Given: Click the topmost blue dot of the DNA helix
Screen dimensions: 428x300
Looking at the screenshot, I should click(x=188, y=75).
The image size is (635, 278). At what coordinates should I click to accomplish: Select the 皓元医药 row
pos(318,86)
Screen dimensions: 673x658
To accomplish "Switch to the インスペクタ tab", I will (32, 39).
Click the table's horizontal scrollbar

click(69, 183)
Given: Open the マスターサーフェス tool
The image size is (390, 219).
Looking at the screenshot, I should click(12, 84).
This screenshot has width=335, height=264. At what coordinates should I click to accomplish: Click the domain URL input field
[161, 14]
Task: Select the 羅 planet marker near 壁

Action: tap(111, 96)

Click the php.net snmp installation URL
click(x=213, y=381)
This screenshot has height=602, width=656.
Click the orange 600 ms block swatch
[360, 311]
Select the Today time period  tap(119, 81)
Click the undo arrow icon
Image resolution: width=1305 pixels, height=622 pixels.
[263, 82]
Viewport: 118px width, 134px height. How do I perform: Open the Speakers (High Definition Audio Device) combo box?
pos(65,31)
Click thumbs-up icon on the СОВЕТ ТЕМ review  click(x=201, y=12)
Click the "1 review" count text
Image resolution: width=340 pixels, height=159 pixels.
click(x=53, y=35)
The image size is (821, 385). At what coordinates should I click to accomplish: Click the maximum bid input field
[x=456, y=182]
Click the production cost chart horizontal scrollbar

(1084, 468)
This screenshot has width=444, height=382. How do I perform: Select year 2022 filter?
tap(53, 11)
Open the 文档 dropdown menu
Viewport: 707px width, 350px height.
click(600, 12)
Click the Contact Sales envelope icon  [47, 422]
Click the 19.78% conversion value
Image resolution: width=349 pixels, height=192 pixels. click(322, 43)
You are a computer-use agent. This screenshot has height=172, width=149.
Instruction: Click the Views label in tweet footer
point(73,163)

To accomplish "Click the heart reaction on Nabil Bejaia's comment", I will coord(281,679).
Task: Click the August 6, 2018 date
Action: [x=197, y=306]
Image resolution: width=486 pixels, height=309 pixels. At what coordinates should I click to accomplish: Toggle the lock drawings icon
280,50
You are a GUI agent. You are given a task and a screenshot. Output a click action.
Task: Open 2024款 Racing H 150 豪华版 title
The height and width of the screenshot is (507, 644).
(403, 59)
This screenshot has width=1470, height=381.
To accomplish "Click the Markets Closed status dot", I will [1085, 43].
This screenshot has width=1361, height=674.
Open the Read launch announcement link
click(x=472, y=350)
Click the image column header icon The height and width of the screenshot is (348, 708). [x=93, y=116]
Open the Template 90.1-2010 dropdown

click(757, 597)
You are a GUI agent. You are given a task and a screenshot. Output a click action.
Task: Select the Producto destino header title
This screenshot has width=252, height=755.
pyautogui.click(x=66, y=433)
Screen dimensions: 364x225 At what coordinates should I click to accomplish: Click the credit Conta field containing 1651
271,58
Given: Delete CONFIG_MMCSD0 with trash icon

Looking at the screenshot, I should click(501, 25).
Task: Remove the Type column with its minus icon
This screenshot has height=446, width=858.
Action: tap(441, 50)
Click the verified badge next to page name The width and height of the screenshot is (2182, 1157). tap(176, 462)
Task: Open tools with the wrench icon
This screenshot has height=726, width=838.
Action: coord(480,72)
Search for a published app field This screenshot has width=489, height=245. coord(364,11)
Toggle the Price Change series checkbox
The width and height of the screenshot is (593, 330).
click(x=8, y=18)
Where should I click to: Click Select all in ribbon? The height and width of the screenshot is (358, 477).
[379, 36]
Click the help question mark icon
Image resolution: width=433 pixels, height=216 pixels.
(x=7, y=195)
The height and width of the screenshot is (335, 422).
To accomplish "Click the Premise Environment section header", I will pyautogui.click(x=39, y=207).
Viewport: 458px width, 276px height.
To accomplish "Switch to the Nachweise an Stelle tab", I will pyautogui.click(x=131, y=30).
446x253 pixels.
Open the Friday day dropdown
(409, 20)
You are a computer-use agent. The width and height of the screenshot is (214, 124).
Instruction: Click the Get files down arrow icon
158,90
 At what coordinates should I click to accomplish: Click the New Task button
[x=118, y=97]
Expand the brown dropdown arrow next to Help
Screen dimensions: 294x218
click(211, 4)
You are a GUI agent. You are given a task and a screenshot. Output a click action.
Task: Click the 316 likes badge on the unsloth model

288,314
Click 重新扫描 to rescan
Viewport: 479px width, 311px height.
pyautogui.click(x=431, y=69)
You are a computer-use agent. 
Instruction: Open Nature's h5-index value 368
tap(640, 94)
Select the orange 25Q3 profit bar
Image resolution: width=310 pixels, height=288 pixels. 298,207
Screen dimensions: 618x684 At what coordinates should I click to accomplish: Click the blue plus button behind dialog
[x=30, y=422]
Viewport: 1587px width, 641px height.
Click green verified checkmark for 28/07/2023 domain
------------------------
Wherever "Switch" appears in the listing, report the line it is on.

To accomplish "Switch to the インスペクタ tab", I will (32, 39).
To accomplish "Switch to the Nachweise an Stelle tab", I will pyautogui.click(x=131, y=30).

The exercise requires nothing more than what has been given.